_Description of the task_. Beginning with the line that holds "1026x466 pixels. Task: Add", copy each line exactly through the end of the entries, but leave the pictures out.

(Pixel coordinate grounding data)
*** Begin section ***
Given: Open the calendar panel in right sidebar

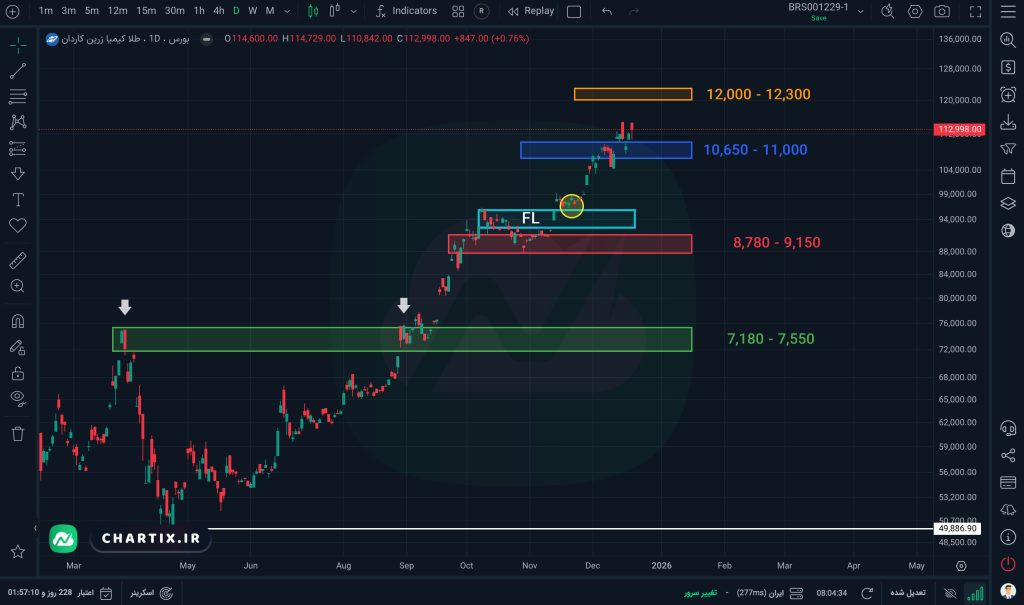Looking at the screenshot, I should [1008, 176].
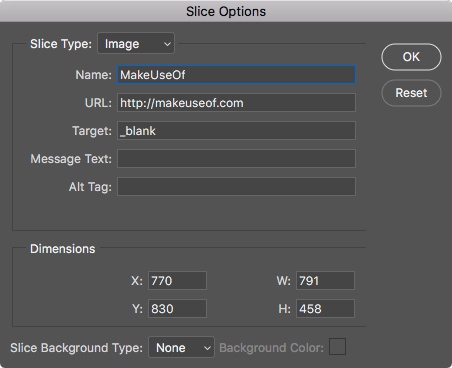The width and height of the screenshot is (452, 368).
Task: Click the Reset button
Action: (x=411, y=93)
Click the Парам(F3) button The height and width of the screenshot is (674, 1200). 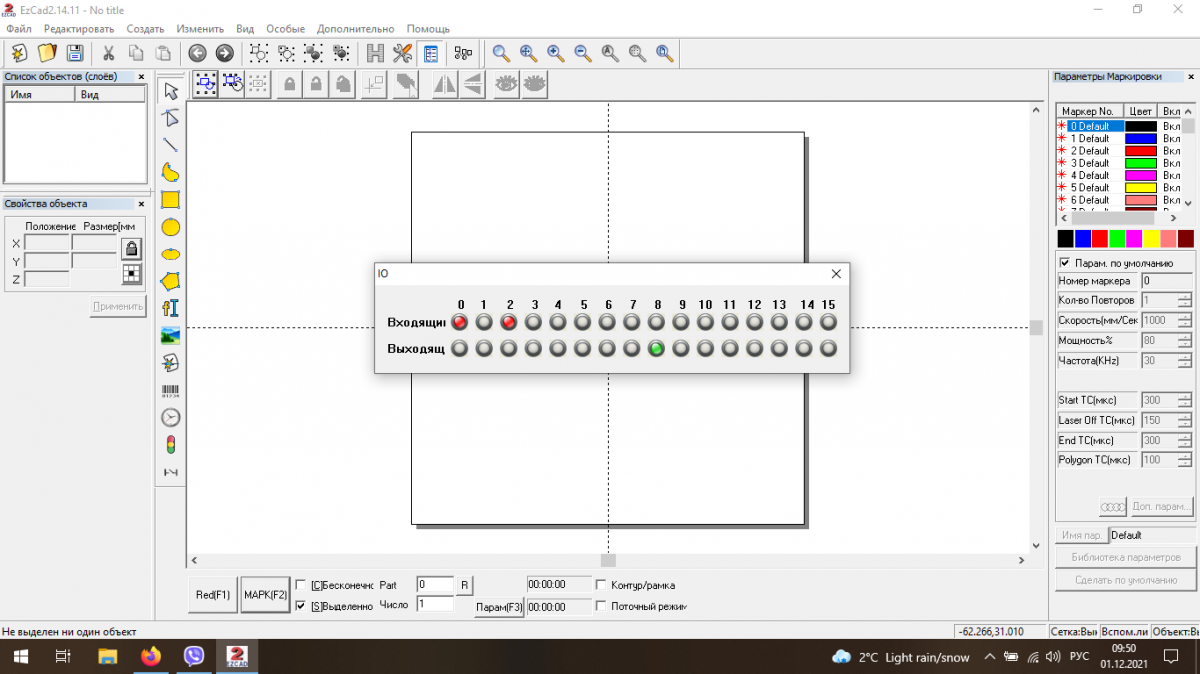tap(499, 607)
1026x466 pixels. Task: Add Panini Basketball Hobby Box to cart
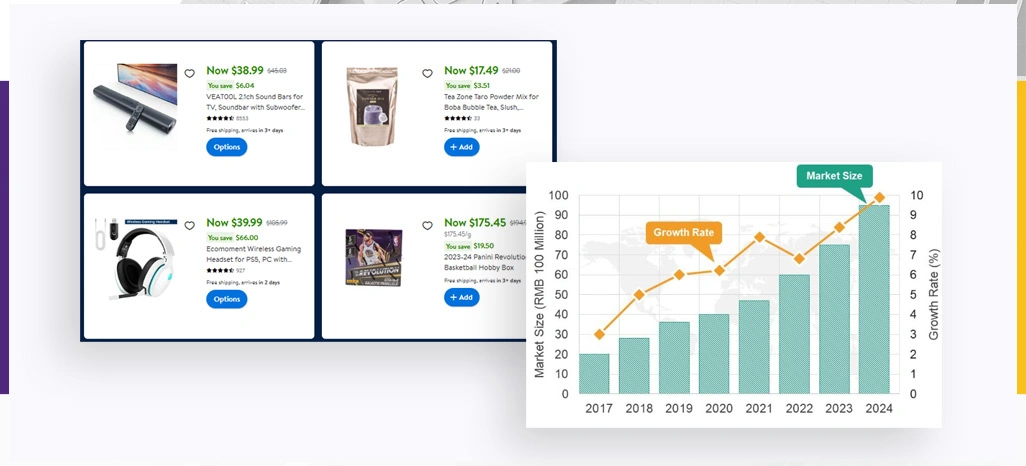pyautogui.click(x=461, y=297)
*** End section ***
_Response to this exercise_.
1026x466 pixels. Task: Add Panini Basketball Hobby Box to cart
pyautogui.click(x=461, y=297)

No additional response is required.